All single faults inside the word voter [7] are masked except for the outputs called ERROR,  $Z_1, Z_2, ..., Z_n$ . The self-checking circuit for ERROR signal is shown below (Figure 1). All other outputs  $Z_1, Z_2, ..., Z_n$  are also derived similarly. The principle is based on Dual Rail logic. The output combinations that are legal are (0, 1) and (1, 0) whereas (0, 0) and (1, 1) are illegal.



Fig. 1. Self-checking circuit for ERROR signal

 The reliability of this VL is calculated below. In general, it is advised that the reliability become part of the design profile.

If R(t) is the reliability of an individual module (the probability that the module is still operational at time t), for TMR systems the system reliability is given by

$$R_{TMR}(t) = 3R^2(t) - 2R^3(t)$$
(5)

If the failure rate of the voter is taken into account then the above equation is modified as

$$R_{TMR}(t) = R_{voter} \{ 3R^2(t) - 2R^3(t) \}$$
(6)

To implement an *n* bit Exact Word Voter the number of gates required are 3n 2-input XNOR gates, 3 n-input AND gates (equivalent to 3n 2-input AND gates), 2n 2input AND gates, *n* 2-input OR gates to generate n bit output plus one 3-input NOR gate to produce an error signal [7]. The number of interconnects in the design is 6n (3n interconnects above the three matching circuits and 3n interconnects above the circuit that generates the output [Figure 2.2 of [7]]). The reliability of this voter with 9n+2 2-input gates (AND/OR/XNOR/NOR) and 6n interconnects is  $R_{g_aavg}^{9n+2}R_n^{6n}$  where  $R_{g_avg}$  is the average reliability of a 2-input gate and  $R_n$  is the reliability of an interconnect. Hence the reliability of TMR system with an *n* bit Exact Word Voter is

$$R_{TMR}(t) = R_{g\_avg}^{9n+2} R_n^{6n} \{ 3R^2(t) - 2R^3(t) \}$$
(7)

## B. Centralized Diagnosable Word Voter

The Centralized Diagnosable word voter (Figure 2) is an extension to the previous voter. This voter is capable of module level error detection, i.e. detecting the particular module in error in case a single module of TMR system fails. It is also capable of detecting error in match logic.



Fig. 2. Centralized Diagnosable Word Voter (using Xilinx 12.4 ISE with virtex4)

TABLE II Resource utilisation and delay for different word lengths of Centralized Diagnosable Word Voter

|           | 8-bit voter | 16-bit voter | 32-bit voter |
|-----------|-------------|--------------|--------------|
| Slices    | 16          | 24           | 45           |
| LUTs      | 28          | 45           | 85           |
| IOBs      | 37          | 69           | 133          |
| Delay(ns) | 6.553       | 6.830        | 7.539        |

#### C. Centralized Diagnosable Sub-Word Voter

This voter (Figure 3) is a derivative of centralized word voter with the matching carried out by ignoring 'n' bits,  $0 \le n \le N$ , out of the N bit input to the voter. These 'n' bits, not necessarily contiguous, are left out depending on the requirement. This voter is useful in applications which require a byte/half-word output and to check different control bits. The corresponding 'n' bits of all the modules are then masked by a mask register and the result is pair wise matched. Based on the output of the matching, the output of the voter is selected. Since the 3 N-bit inputs to the voter need not be exactly the same in order to get a match, output of the voter is the (N-n) bits of the matched input, with 'n' dont care bits in the bit range that is ignored. There is no need to worry about these 'n' bits at the voter output. Hence, at the voter output these 'n' bits can be set to '0' or 'Z'.

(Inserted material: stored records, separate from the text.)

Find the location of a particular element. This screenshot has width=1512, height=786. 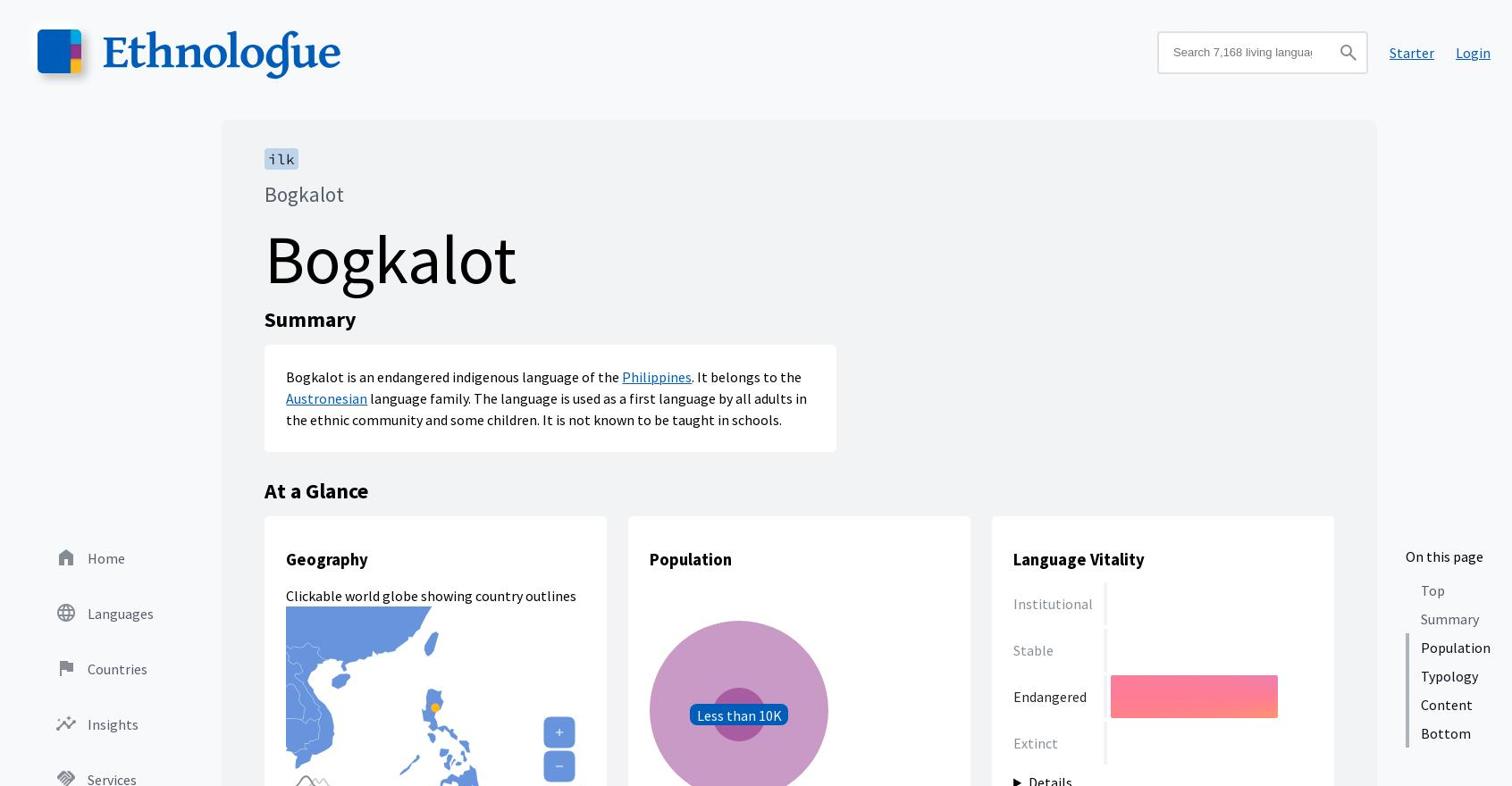

'10K to 1 million - this language has between 10 thousand and 1 million' is located at coordinates (785, 530).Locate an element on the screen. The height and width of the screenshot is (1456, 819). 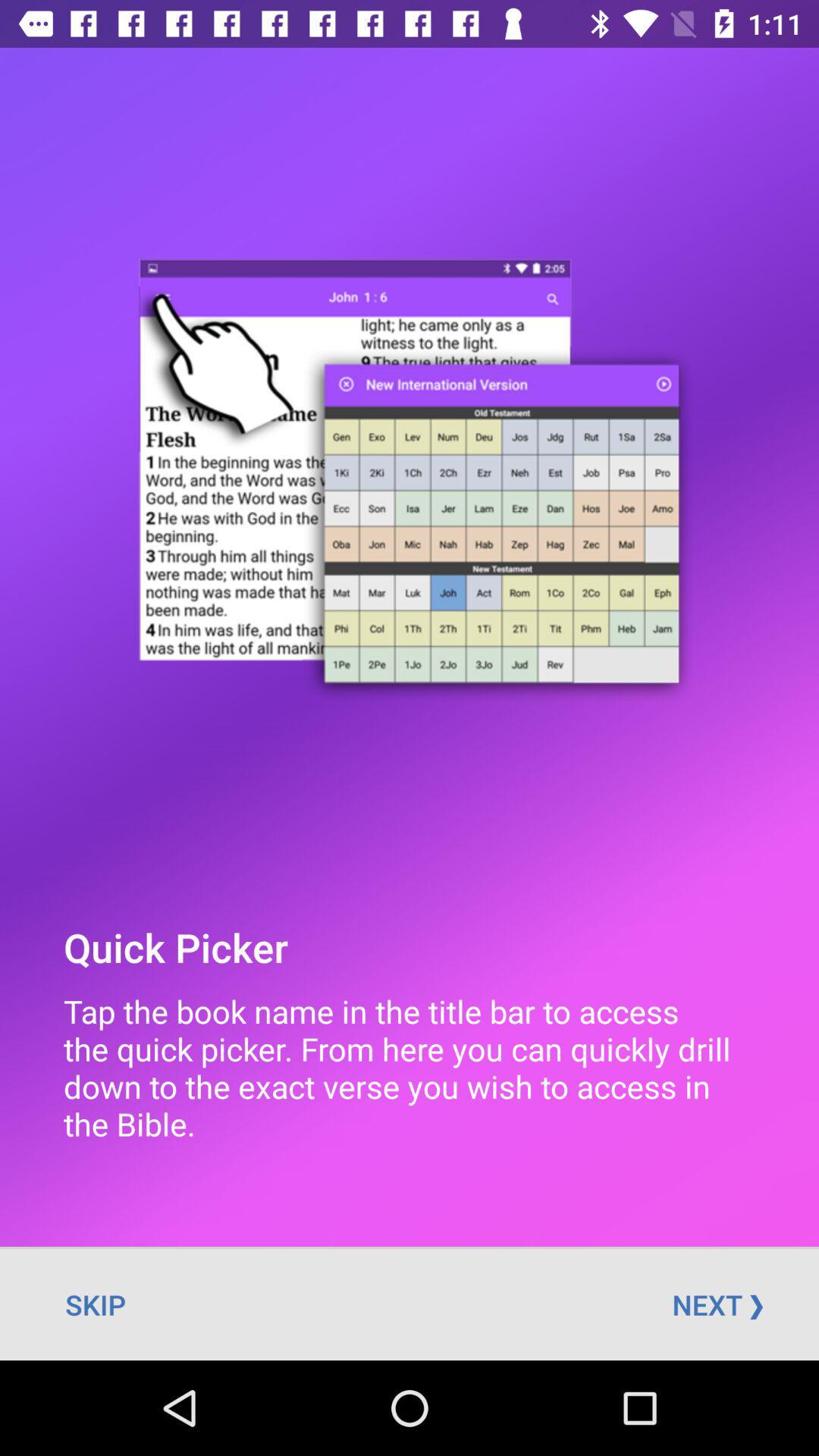
the icon to the right of skip item is located at coordinates (717, 1304).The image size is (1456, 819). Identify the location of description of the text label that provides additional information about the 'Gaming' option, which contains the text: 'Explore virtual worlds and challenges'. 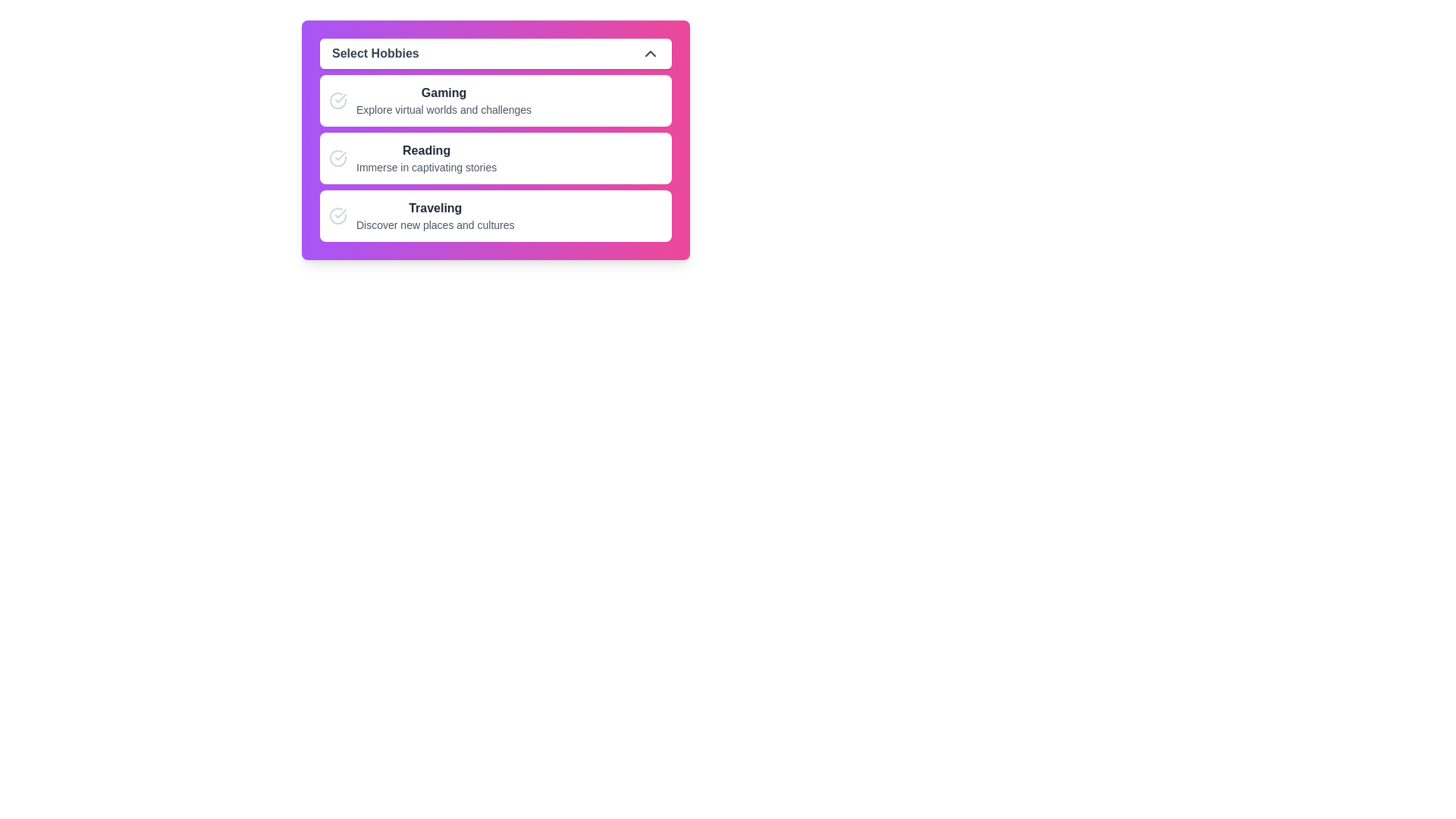
(443, 109).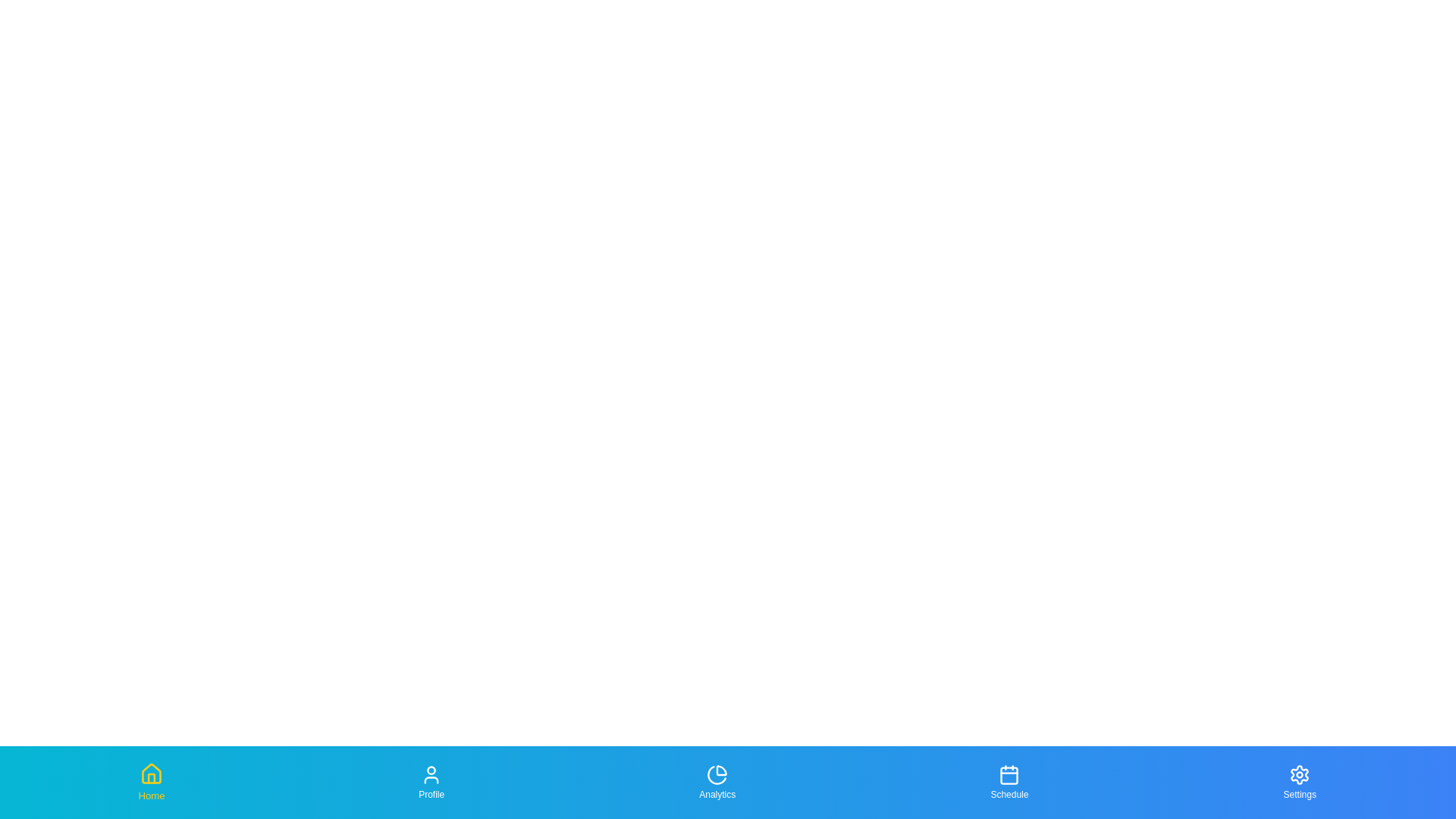  I want to click on the tab labeled Home to focus on it, so click(152, 783).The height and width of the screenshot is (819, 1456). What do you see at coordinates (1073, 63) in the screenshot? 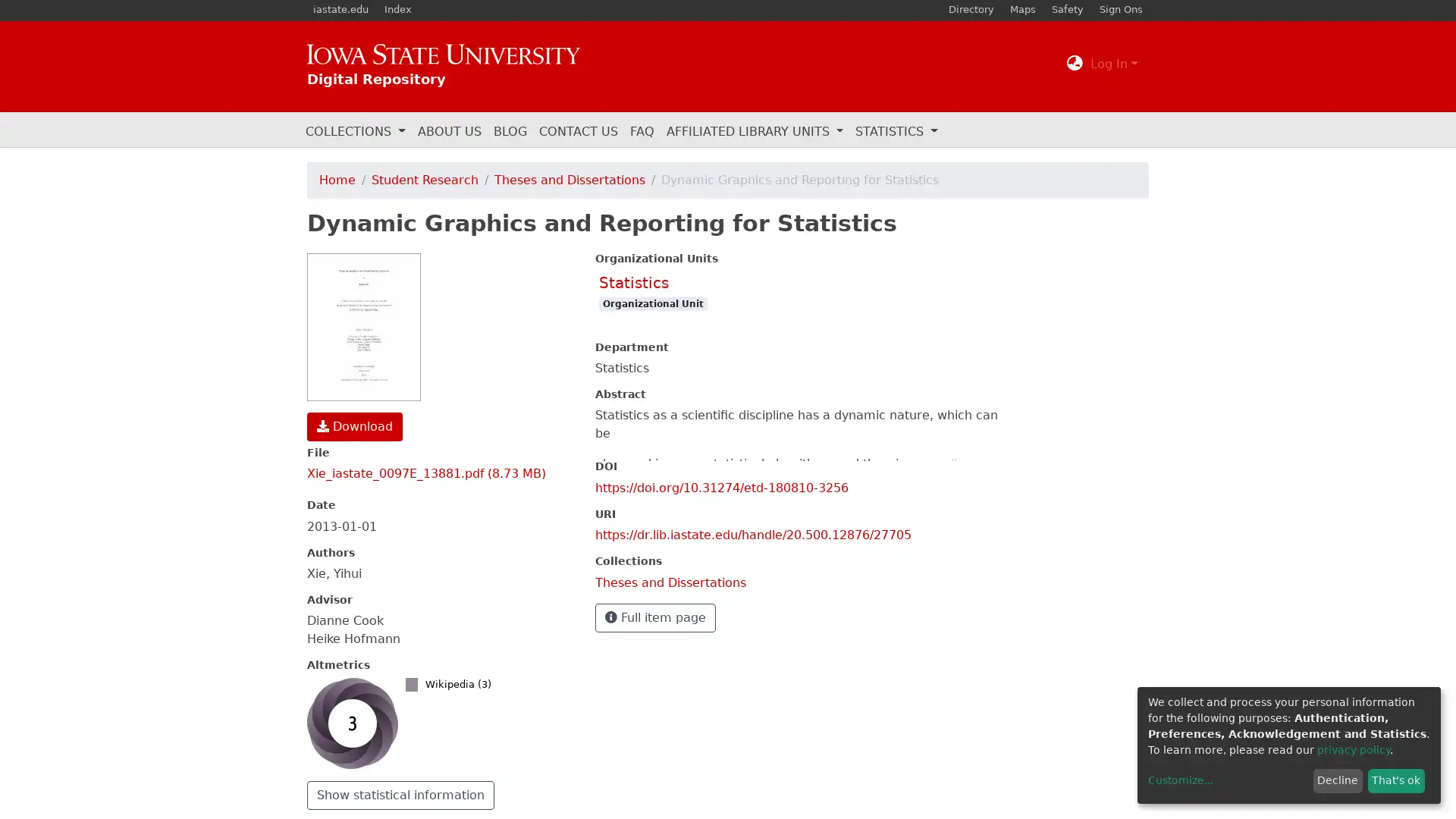
I see `Language switch` at bounding box center [1073, 63].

Fig. 3. Centralized Diagnosable Sub-Word Voter (using Xilinx 12.4 ISE with virtex4)

| TABLE III                                                    |  |  |  |  |  |  |
|--------------------------------------------------------------|--|--|--|--|--|--|
| RESOURCE UTILISATION AND DELAY FOR DIFFERENT WORD LENGTHS OF |  |  |  |  |  |  |
| CENTRALIZED DIAGNOSABLE SUB-WORD VOTER                       |  |  |  |  |  |  |

|           | 1 bit  | 8 bit  | 16 bit | 31 bit |
|-----------|--------|--------|--------|--------|
|           | masked | masked | masked | masked |
| Slices    | 45     | 35     | 24     | 2      |
| LUTs      | 84     | 65     | 45     | 4      |
| IOBs      | 130    | 109    | 85     | 40     |
| Delay(ns) | 7.502  | 7.380  | 7.090  | 4.946  |

#### D. Median Diagnosable Word Voter

As this name indicates the output of the voter (Figure 4) is the middle value of the 3 inputs. Good discussions of Median Voters can be found in [11,12]. A threshold is used to identify and isolate a faulty module in this case. A threshold is the maximum amount of deviation from the middle value that is tolerated before a module is declared as faulty. If any input (to the voter) is out of range then a signal goes high indicating the voter input corresponding to that module is in error. If more than one such signal goes high then an "error" signal becomes '1'. The threshold set must be such that most of the failures are detected. Determination of appropriate levels of threshold requires extensive testing.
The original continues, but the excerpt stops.